OneNote vs. Evernote: A personal take on two great note-taking apps

By

Contributing Editor,

Computerworld |

What’s the king of the note-taking apps?

There are two leading contenders for the crown: Microsoft’s OneNote and the independent Evernote. Launched in 2003, OneNote was added to Microsoft Office in 2007 and is now bundled with Windows 10 and also offered for free as a standalone product. Evernote launched in 2008 and has enjoyed steadily increasing user numbers since then; the company now says it has 225 million users worldwide. (Microsoft hasn’t released user numbers for OneNote, but between Office and Windows 10, more than a billion users likely have a version of it installed on their machines.)

OneNote and Evernote are available for all the major desktop and mobile OSes, they can each sync your notes to all of your devices and the web, and both promise to be the only note-taking app you need. But they also have some very distinct differences. So which is better for business users?

I’m a longtime user of both applications, so I’ve taken a look at the latest version of each for Windows, macOS, iPad, iPhone and Android. This isn’t a deep-dive review, but rather a personal look at what I like and don’t much like about each — and the main points of difference between the two. I spend more time on the Windows version of each, but I’ll note similarities and differences in other versions as well.

Note that there are two versions of OneNote for Windows: a desktop app and a Windows 10 app, also known as a Universal Windows Platform (UWP) app. As I write this, the desktop version, although available for free as a separate download, is not included with Office 2019 or Office 365. That’s because Microsoft had planned to kill the desktop app and focus instead on the UWP app. However, the company  changed course in late 2019, announcing that it will continue to add new features to desktop version of OneNote and that the desktop version will once again be included with Office 365 as of March 2020. In this review, I look at the desktop version of OneNote, because the UWP app has far fewer features.

OneNote is very much a full-blown application. It lets you create simple or complex notes from scratch, organize them into searchable, browsable notebooks, and sync them among a variety of platforms, including Windows PCs, Macs, iPads and iPhones, Android devices and the web.

OneNote offers top-notch tools for creating notes from scratch and organizing them intelligently. (Click any image in this story to enlarge it.)

It bristles with note-creation tools for drawing, recording audio and video, scanning images, embedding spreadsheets and reviewing the edits of others (although the abilities of those tools differ somewhat depending on the platform). In fact, its note-creation tools are more comprehensive than Evernote’s.

The organization-minded will appreciate OneNote’s basic structure. You create individual notebooks; within each notebook, you can create section groups that contain multiple sections. Each section has individual pages, with each page a separate note. It’s ideal for organizing content with a logical structure.

For example, if you’re using OneNote to keep track of notes about your sales staff, you could have a Sales Staff notebook, then section groups for each salesperson, and within each of those section groups there might be sections for each of their customers. Within each of those customer sections, you could have individual pages, with notes about the salesperson’s relationship with them, and include links to sales figures.
+ + + + + + +
▶ [Problem set]:
a) Reproduce a passage from the OneNote vs. Evernote article word for word, starting at the words "For example, if" and ending after "to sales figures.".
b) According to the OneNote vs. Evernote article, in what year was OneNote added to Microsoft Office?
c) Pick up the OneNote vs. Evernote article after its final sentence and keep writing.

▶ [Source material]:
+ + + + + + +
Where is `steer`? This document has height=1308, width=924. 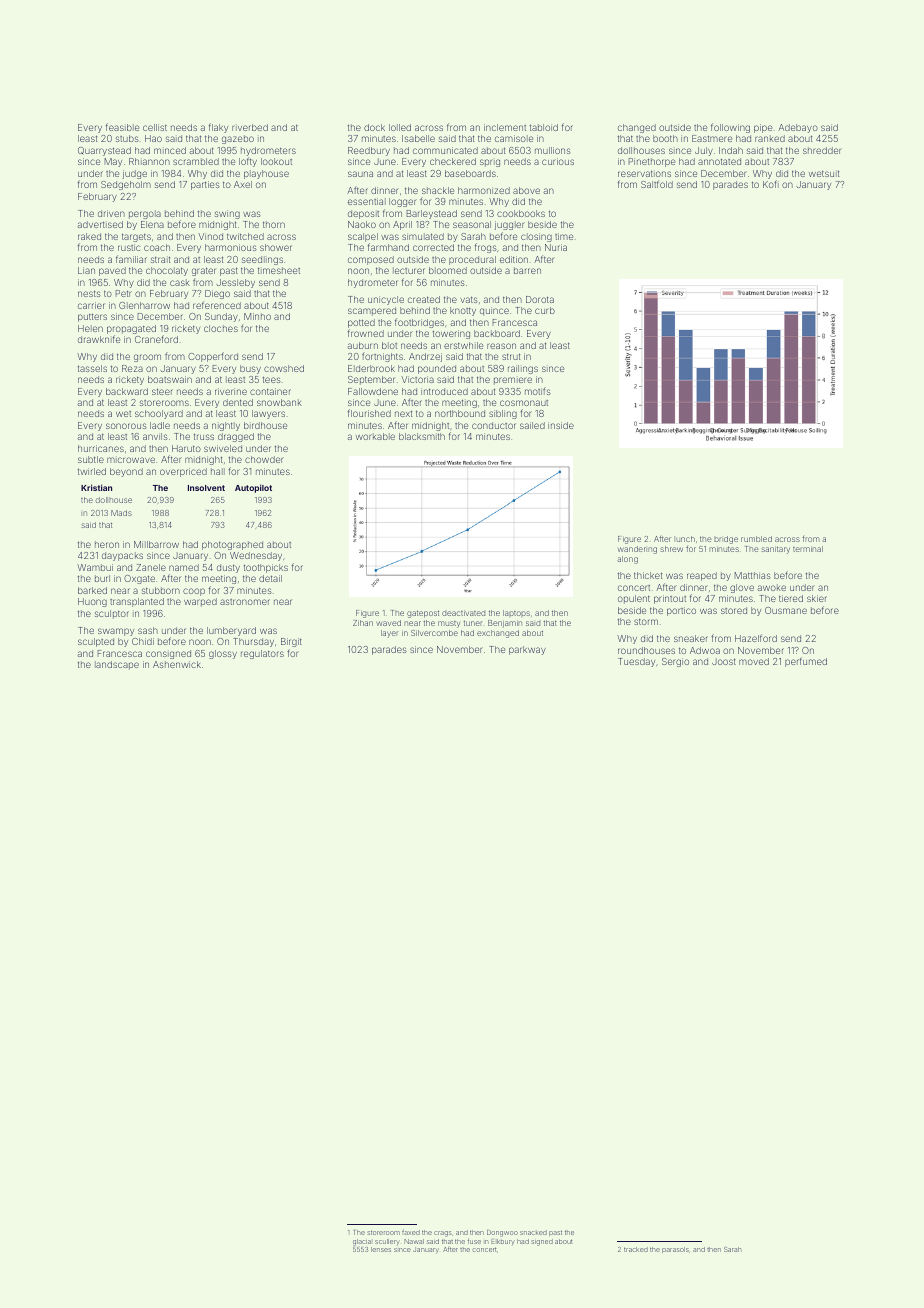
steer is located at coordinates (162, 392).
+ + + + + + +
▶ [Task-by-task answers]:
a)
For example, if you’re using OneNote to keep track of notes about your sales staff, you could have a Sales Staff notebook, then section groups for each salesperson, and within each of those section groups there might be sections for each of their customers. Within each of those customer sections, you could have individual pages, with notes about the salesperson’s relationship with them, and include links to sales figures.

b) 2007

c)
OneNote is gradually becoming more integrated with the rest of the Office 365 suite. For instance, every team in Microsoft Teams gets a shared OneNote notebook where they can collaborate on notes.

As good as OneNote is at creating notes, it falls short of Evernote’s considerable capabilities for clipping content from the web.

OneNote offers a browser add-on called the OneNote Web Clipper for Microsoft Edge, Internet Explorer, Chrome, and Firefox. Note that you need to sign in to the extension with a Microsoft account to use it.

The OneNote Web Clipper interface is generally the same in all browsers. When you’re on a web page from which you want to clip content, click the Clip to OneNote icon in the browser’s toolbar and choose to clip the entire page, a section of the page (click and drag to select it), or just the article in a simple-to-read format without ads and other distractions. You can also save the page as a bookmark. Once you decide the kind of clip you want, you can save it directly to any OneNote notebook.

The OneNote browser add-on lets you clip an entire web page, a section of the page or a simplified article and save your clipping in OneNote.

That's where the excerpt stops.